EXERCISE. Word for word, restate the lines from the one holding "Task: Click the info icon beside Copies field" through the last line of the material below, and leave every picture out.

TASK INPUT.
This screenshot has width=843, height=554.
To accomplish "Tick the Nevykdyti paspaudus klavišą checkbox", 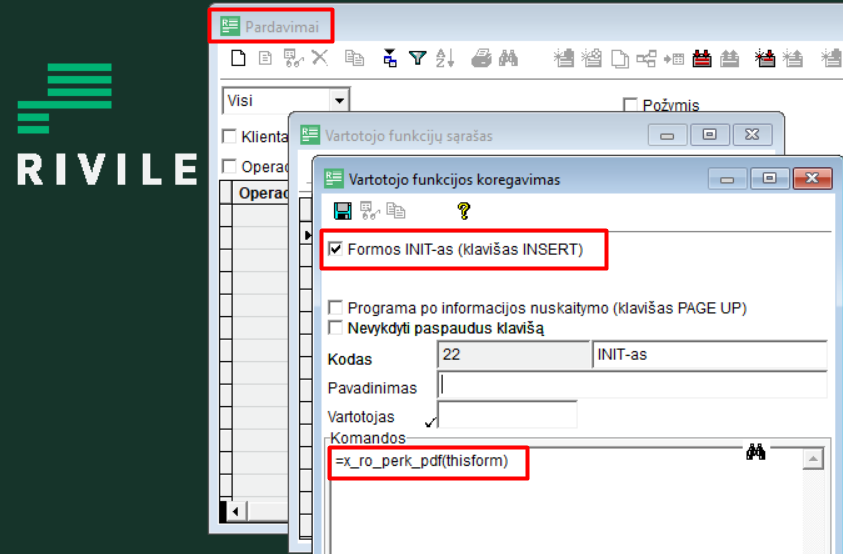I will point(336,328).
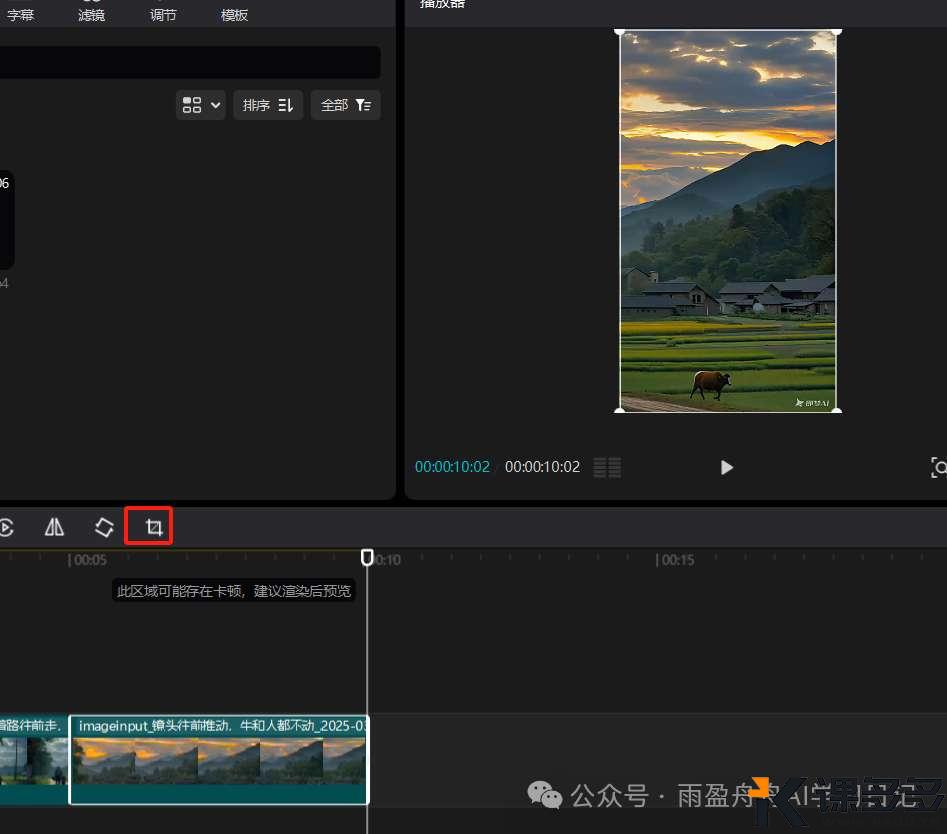Select the crop tool in timeline toolbar

[154, 527]
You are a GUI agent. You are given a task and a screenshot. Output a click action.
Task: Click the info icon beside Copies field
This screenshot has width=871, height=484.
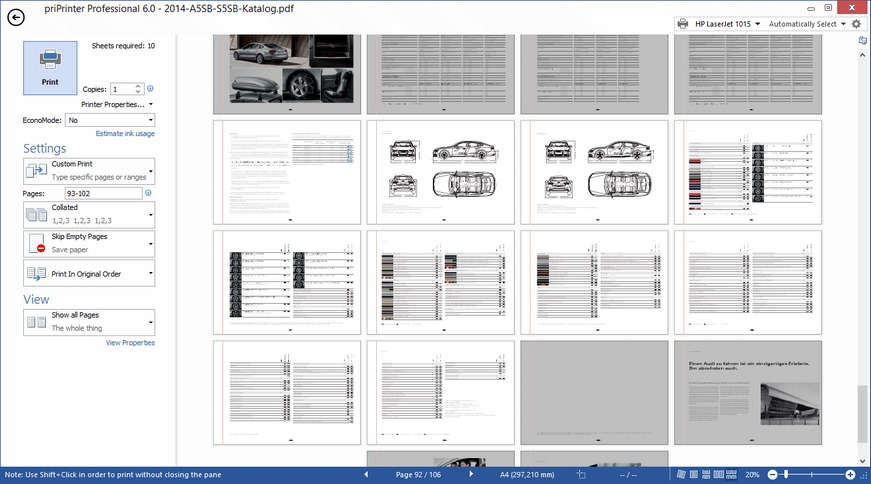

ANSWER BOX.
Task: Click the info icon beside Copies field
This screenshot has width=871, height=484.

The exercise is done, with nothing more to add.